#### ASSIGNMENT
Print every record exactly.

[SUPPLIED ENTRIES Boundary: Start]

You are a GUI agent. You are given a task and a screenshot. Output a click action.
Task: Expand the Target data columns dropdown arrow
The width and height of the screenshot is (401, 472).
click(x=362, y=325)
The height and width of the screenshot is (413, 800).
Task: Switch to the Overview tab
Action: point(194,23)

[SUPPLIED ENTRIES Boundary: End]

#### TASK OUTPUT
You are a GUI agent. You are given a task and a screenshot. Output a click action.
Task: Expand the Target data columns dropdown arrow
The width and height of the screenshot is (401, 472).
click(x=362, y=325)
The height and width of the screenshot is (413, 800).
Task: Switch to the Overview tab
Action: point(194,23)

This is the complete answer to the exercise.